Let’s go Down Under to start this fine Tuesday. The Reserve Bank of Australia stepped up and hiked interest rates another 25 basis points overnight. The benchmark rate now sits at a whopping 7.25% -- towering over the 3% Fed Funds rate here in the U.S. Most other major central bank lending rates fall short as well.

So you might expect the Aussie dollar to rally on news like this. And it did, just not after the announcement was made. AUDUSD actually tumbled when the word got out this morning. Right now it’s working to fight its way back.

The fact is, much of this interest rate decision had already been priced into the Australian dollar. That’s why the rally came well before last night’s announcement. Prospects of an RBA rate hike weeks ago have already flowed into the Aussie, and now there’s not enough buying power to give it that extra oomph.

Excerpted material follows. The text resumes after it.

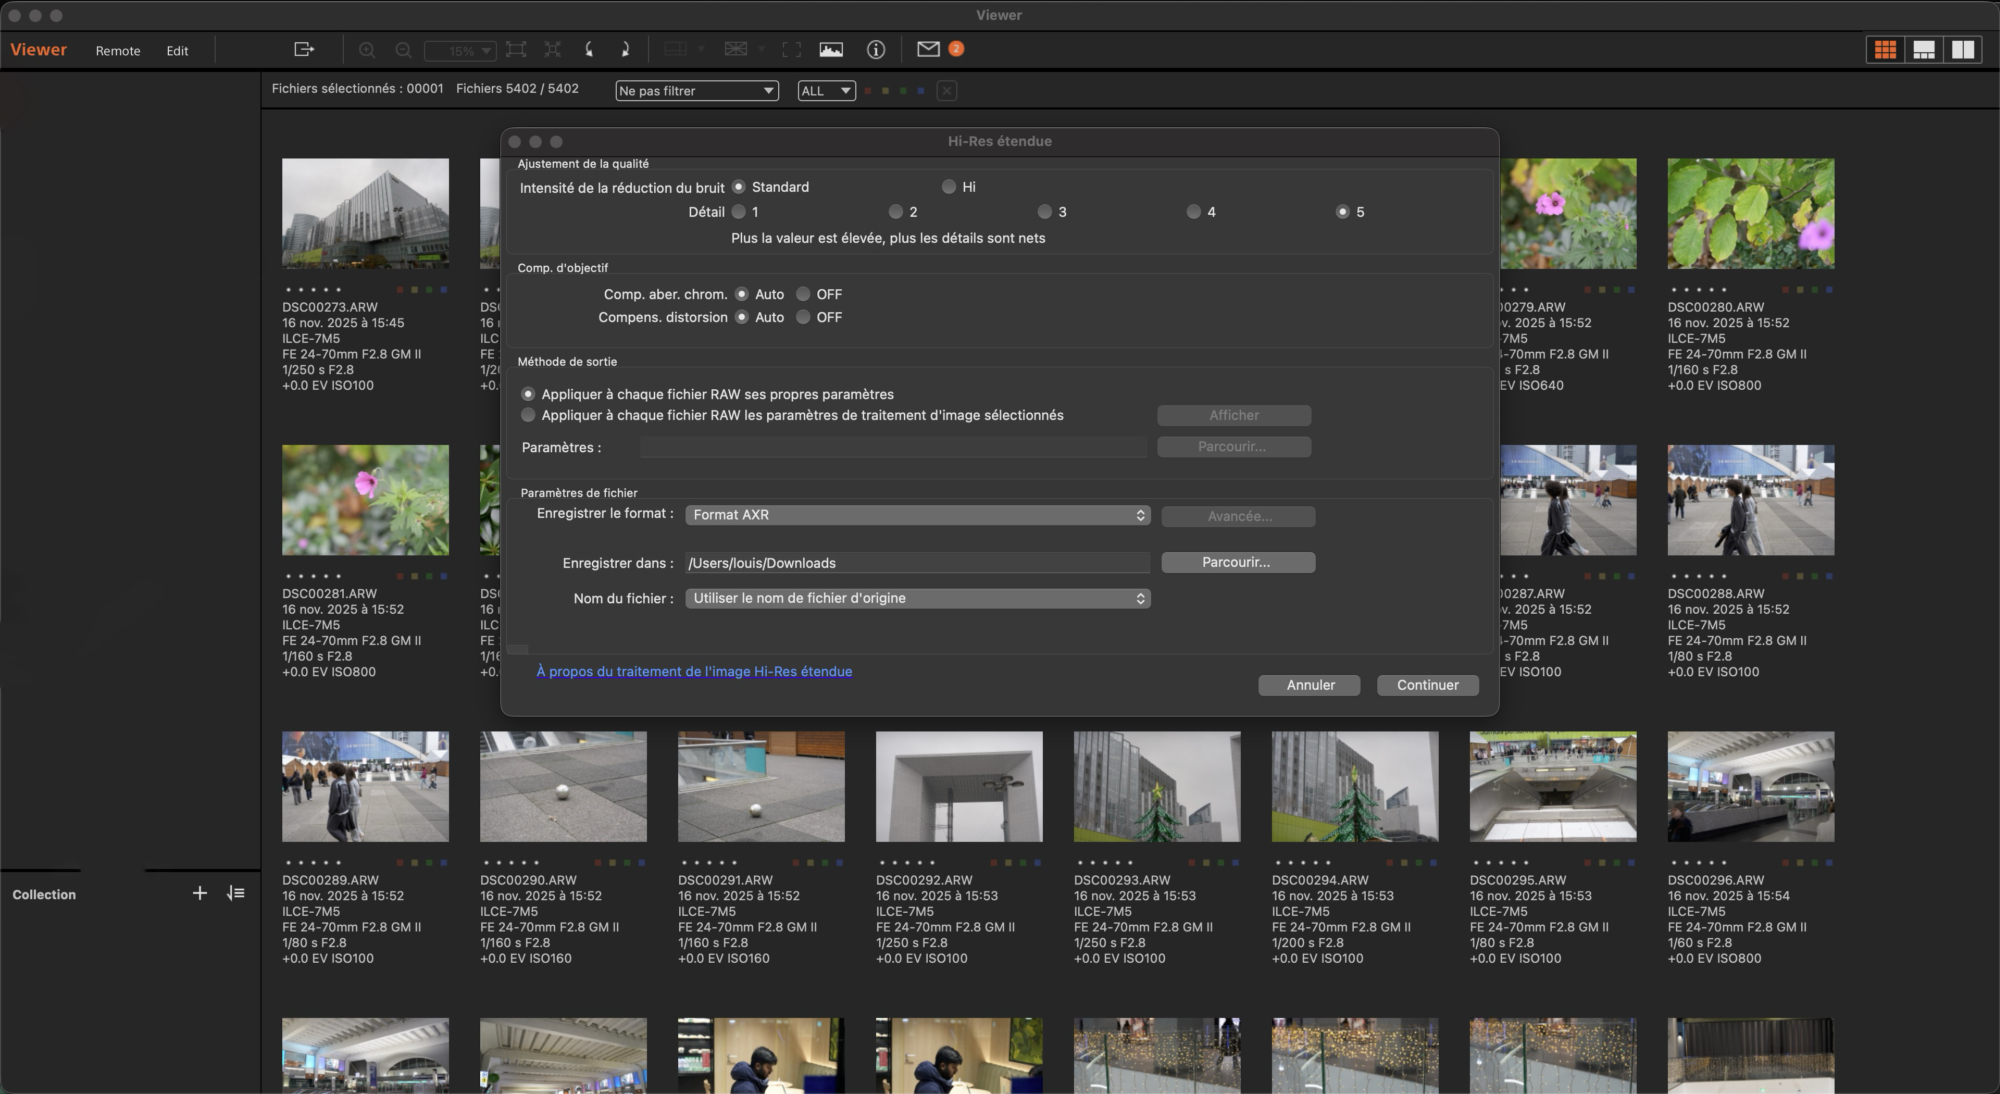Open the histogram display icon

Additionally, a lackluster report on Australian retail sales and trade deficit could have raised a few warnings signs. Expectations called for retail sales to move higher; they remained flat in January from the month prior. Plus, a wider-than-expected increase in the trade deficit isn’t a comforting feeling. Failing to make hay off strong Chinese demand, for whatever reason, raises some questions.

Needless to say the health of Australia’s economy stands well above the health of the U.S. And that should eventually allow the Australian to appreciate even further. It just may need a few days to gather itself.

Make sure you get a good seat for the rest of this week – there’s the potential for some major fireworks. The Bank of Canada, Reserve Bank of New Zealand, Bank of England, European Central Bank, and Bank of Japan are up this week. Most are expected to keep benchmark rates unchanged, but as always, it will be interesting to see how the market dissects the rhetoric.